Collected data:
········

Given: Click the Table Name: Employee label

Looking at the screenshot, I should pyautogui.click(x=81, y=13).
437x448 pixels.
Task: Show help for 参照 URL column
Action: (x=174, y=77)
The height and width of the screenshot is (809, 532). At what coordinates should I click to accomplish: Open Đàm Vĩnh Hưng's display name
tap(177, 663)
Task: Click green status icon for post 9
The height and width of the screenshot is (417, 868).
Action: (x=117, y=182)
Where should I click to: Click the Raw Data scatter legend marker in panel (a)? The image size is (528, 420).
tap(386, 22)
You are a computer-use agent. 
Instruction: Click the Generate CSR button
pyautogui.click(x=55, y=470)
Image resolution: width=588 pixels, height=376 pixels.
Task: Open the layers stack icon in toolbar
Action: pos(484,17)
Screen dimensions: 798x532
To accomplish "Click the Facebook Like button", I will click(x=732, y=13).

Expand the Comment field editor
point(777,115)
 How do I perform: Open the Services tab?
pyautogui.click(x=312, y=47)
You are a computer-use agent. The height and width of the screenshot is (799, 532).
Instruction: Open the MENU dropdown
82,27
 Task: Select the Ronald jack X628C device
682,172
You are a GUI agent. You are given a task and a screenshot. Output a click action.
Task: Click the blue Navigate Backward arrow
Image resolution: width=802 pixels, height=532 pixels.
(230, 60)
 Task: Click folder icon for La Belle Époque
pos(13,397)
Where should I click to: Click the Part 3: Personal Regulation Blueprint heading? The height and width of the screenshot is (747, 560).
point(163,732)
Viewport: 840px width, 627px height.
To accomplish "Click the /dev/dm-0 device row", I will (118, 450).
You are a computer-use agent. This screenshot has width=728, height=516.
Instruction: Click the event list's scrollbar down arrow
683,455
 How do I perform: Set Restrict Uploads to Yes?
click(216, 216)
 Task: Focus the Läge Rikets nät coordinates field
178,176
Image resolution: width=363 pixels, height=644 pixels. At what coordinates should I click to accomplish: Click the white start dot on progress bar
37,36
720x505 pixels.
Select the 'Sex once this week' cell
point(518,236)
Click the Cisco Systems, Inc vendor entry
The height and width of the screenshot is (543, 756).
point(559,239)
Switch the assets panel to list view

········

Directions for this task
Would you return all of the data exactly as it stands above?

Task result
Given: Click the Table Name: Employee label

Looking at the screenshot, I should pyautogui.click(x=81, y=13).
437x448 pixels.
Task: Show help for 参照 URL column
Action: (x=174, y=77)
The height and width of the screenshot is (809, 532). At what coordinates should I click to accomplish: Open Đàm Vĩnh Hưng's display name
tap(177, 663)
Task: Click green status icon for post 9
The height and width of the screenshot is (417, 868).
Action: (x=117, y=182)
Where should I click to: Click the Raw Data scatter legend marker in panel (a)? The image size is (528, 420).
tap(386, 22)
You are a computer-use agent. 
Instruction: Click the Generate CSR button
pyautogui.click(x=55, y=470)
Image resolution: width=588 pixels, height=376 pixels.
Task: Open the layers stack icon in toolbar
Action: pos(484,17)
Screen dimensions: 798x532
To accomplish "Click the Facebook Like button", I will click(x=732, y=13).

Expand the Comment field editor
point(777,115)
 How do I perform: Open the Services tab?
pyautogui.click(x=312, y=47)
You are a computer-use agent. The height and width of the screenshot is (799, 532).
Instruction: Open the MENU dropdown
82,27
 Task: Select the Ronald jack X628C device
682,172
You are a GUI agent. You are given a task and a screenshot. Output a click action.
Task: Click the blue Navigate Backward arrow
Image resolution: width=802 pixels, height=532 pixels.
(230, 60)
 Task: Click folder icon for La Belle Époque
pos(13,397)
Where should I click to: Click the Part 3: Personal Regulation Blueprint heading? The height and width of the screenshot is (747, 560).
point(163,732)
Viewport: 840px width, 627px height.
To accomplish "Click the /dev/dm-0 device row", I will (118, 450).
You are a computer-use agent. This screenshot has width=728, height=516.
Instruction: Click the event list's scrollbar down arrow
683,455
 How do I perform: Set Restrict Uploads to Yes?
click(216, 216)
 Task: Focus the Läge Rikets nät coordinates field
178,176
Image resolution: width=363 pixels, height=644 pixels. At what coordinates should I click to accomplish: Click the white start dot on progress bar
37,36
720x505 pixels.
Select the 'Sex once this week' cell
point(518,236)
Click the Cisco Systems, Inc vendor entry
The height and width of the screenshot is (543, 756).
point(559,239)
Switch the assets panel to list view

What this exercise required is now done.